I do not doubt at all that people who have this kind of hypersensitvity exist --- I know a few! What I doubt is that 1) these people are all the same, and all have this skill for the same reason; 2) these people are any likelier to develop eating disorders than the general population; and 3) these people are necessarily bad at "systemizing," which seems to include such things as logical reasoning, pattern recognition, organization and spatial cognition. Indeed, the data from this same study suggest that people who are good at one half of the empathizing/systemizing duality seem to be good at the other half, too.

You can also count me as agnostic, still, on the question of whether women are, overall, better empathizers and men better systemizers. I don't rule it out, as at least some cognitive differences between the sexes do seem to exist, and show up consistently in studies, but as yet I don't see strong empirical support for it. 

Also, they dance around this in their Discussion section, but never directly address it: disordered eating is quite common in autistic girls and women, and even non-autistic people with eating disorders, particularly anorexia, perform similarly to autistic people on tests of mentalizing ability (the Reading the Mind in the Eyes test again), mirror self-recognition, emotion recognition, body awareness, executive function and central coherence (the Embedded Figures Test).

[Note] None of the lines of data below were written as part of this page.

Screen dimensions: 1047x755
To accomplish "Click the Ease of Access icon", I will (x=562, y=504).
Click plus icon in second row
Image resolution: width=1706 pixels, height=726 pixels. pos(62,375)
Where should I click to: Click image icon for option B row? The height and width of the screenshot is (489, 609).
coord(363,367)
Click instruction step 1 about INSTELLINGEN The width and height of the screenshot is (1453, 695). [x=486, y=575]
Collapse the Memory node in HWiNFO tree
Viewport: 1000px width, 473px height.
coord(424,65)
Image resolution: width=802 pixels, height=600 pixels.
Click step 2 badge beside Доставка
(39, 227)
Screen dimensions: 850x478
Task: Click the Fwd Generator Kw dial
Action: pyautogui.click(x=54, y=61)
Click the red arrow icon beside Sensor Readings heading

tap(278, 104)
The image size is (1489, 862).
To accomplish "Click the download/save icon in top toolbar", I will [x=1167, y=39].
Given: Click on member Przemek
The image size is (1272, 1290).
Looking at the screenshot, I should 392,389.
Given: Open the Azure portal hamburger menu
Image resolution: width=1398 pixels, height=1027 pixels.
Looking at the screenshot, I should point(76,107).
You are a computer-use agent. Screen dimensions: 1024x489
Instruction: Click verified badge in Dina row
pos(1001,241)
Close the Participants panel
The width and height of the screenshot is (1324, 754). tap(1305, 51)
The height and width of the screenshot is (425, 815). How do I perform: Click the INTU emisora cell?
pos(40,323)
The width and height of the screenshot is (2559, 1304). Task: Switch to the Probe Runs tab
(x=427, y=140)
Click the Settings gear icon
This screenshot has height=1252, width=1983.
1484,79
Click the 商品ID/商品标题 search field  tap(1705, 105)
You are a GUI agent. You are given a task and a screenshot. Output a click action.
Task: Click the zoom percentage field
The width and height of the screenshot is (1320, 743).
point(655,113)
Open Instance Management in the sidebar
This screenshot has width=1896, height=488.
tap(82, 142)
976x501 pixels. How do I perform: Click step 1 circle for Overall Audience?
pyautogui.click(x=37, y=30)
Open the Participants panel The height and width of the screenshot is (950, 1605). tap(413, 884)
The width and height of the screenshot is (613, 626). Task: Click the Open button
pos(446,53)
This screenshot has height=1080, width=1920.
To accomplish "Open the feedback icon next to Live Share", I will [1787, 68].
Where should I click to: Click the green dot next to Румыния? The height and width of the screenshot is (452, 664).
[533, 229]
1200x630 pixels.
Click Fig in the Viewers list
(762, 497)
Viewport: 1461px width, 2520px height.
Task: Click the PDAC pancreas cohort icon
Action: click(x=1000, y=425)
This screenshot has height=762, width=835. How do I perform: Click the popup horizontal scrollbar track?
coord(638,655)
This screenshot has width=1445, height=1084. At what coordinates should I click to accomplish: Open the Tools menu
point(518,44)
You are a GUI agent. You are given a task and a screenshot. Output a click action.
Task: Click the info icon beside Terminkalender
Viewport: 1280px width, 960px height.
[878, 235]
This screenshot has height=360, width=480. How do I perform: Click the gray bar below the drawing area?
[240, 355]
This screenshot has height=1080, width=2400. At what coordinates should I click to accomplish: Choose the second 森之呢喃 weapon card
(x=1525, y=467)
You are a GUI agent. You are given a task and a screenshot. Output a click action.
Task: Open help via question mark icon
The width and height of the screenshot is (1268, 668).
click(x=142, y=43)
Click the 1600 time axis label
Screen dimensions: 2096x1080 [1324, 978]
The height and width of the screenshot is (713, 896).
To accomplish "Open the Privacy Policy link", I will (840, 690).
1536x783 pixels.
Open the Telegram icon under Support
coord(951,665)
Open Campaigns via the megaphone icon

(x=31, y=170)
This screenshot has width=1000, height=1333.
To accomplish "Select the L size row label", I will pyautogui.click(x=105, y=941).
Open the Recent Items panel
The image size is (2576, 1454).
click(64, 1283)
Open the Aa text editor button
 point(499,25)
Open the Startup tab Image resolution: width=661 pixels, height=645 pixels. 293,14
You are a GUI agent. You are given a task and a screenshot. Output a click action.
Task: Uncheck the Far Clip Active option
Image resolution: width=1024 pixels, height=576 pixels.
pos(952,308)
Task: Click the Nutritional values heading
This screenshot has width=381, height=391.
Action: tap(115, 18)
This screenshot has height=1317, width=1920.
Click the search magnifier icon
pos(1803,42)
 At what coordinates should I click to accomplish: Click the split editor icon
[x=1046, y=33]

If autism is supposed to be the Extreme Male Brain, and the Extreme Female Brain is supposed to be its opposite, doesn't that complicate things a lot? 

Bremser JA, and Gallup GG Jr (2012). From one extreme to the other: Negative evaluation anxiety and disordered eating as candidates for the extreme female brain. Evolutionary psychology : an international journal of evolutionary approaches to psychology and behavior, 10 (3), 457-86 PMID: 22947672

*In the present study, it was only the male participants who showed this pattern, but the researchers cite lots of other studies of people with eating disorders, particularly anorexia nervosa, who show the same impairment. Some of the other researchers hypothesized that insufficient nutrition made those patients less able to perform complex cognitive operations of any sort, which sounds convincing to me.

**I am having UNBELIEVABLE trouble spelling "sensitivity" today. I always seem to leave out one of the "I's".